# TASK DESCRIPTION
Before you return the entries below, strip out the pictures and keep all else exact.

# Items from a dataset
====

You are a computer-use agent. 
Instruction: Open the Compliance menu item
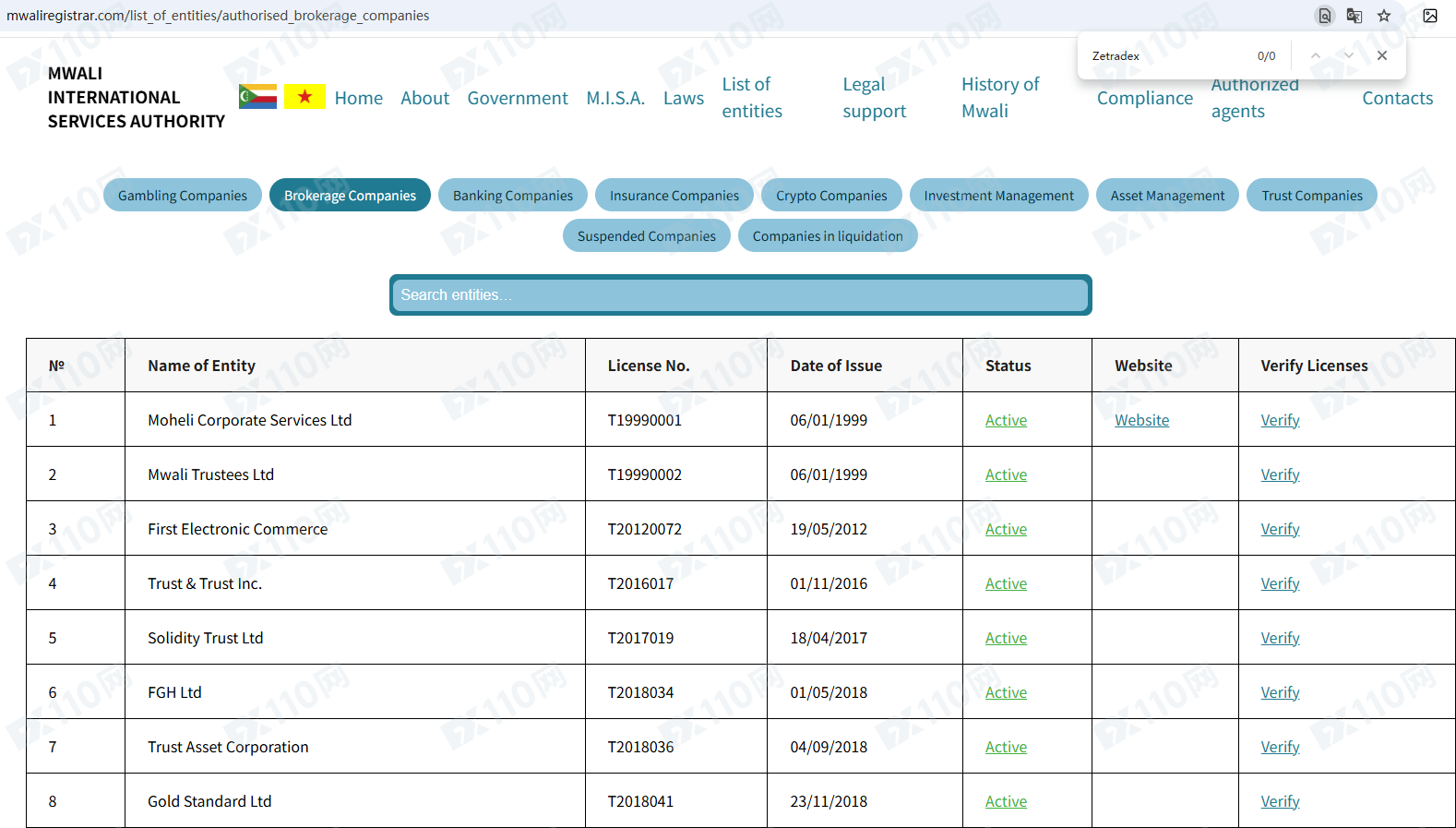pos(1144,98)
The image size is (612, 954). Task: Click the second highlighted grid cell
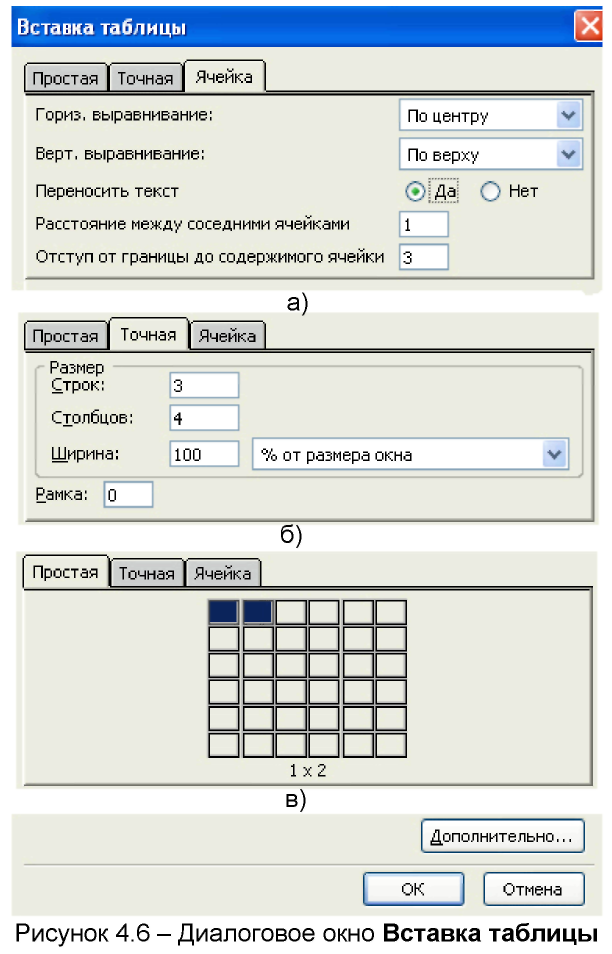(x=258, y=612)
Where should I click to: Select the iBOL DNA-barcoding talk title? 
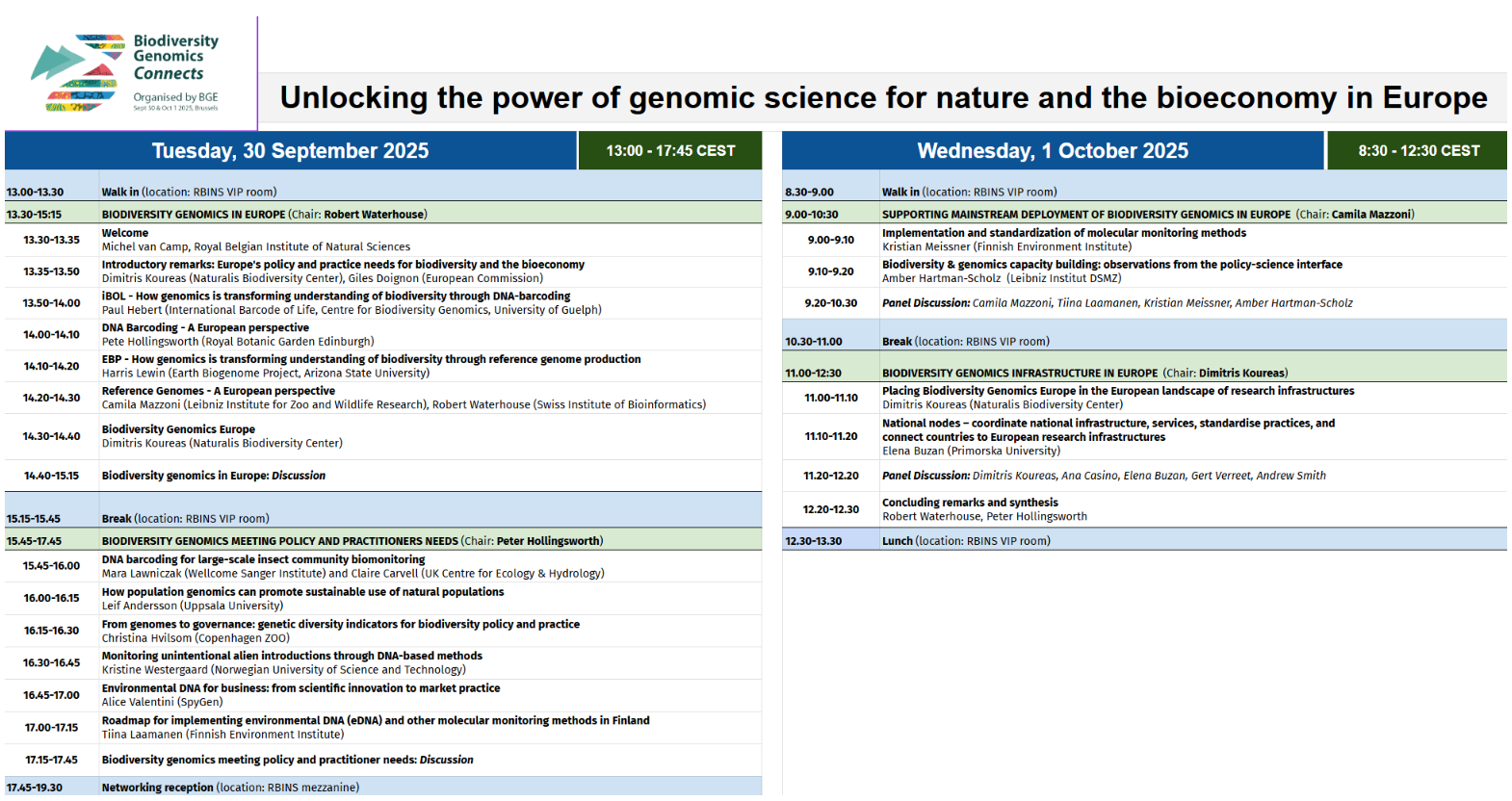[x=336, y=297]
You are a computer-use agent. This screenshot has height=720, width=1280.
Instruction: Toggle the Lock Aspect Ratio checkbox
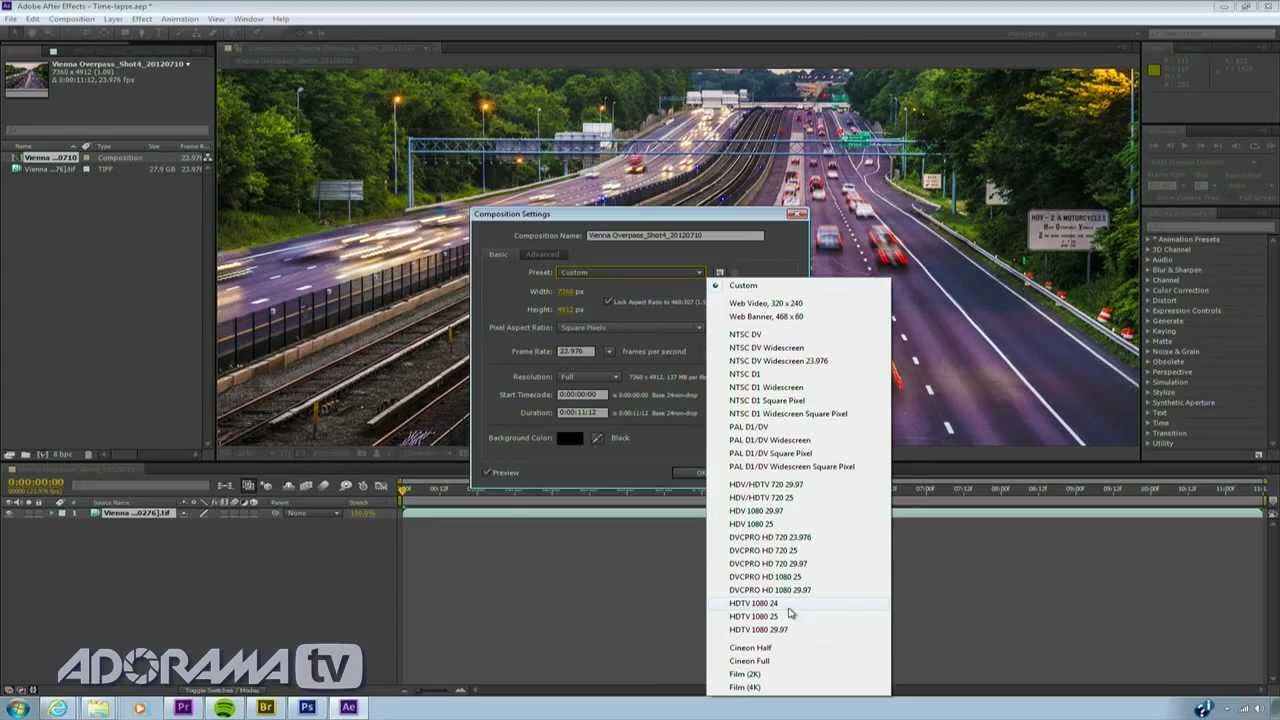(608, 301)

====

# EXERCISE SOLUTION
You are a computer-use agent. 
Instruction: Open the Compliance menu item
pos(1144,98)
The image size is (612, 954). Task: Click the second highlighted grid cell
(x=258, y=612)
Where should I click to: Select the iBOL DNA-barcoding talk title? 
[x=336, y=297]
You are a computer-use agent. This screenshot has height=720, width=1280.
Instruction: Toggle the Lock Aspect Ratio checkbox
(608, 301)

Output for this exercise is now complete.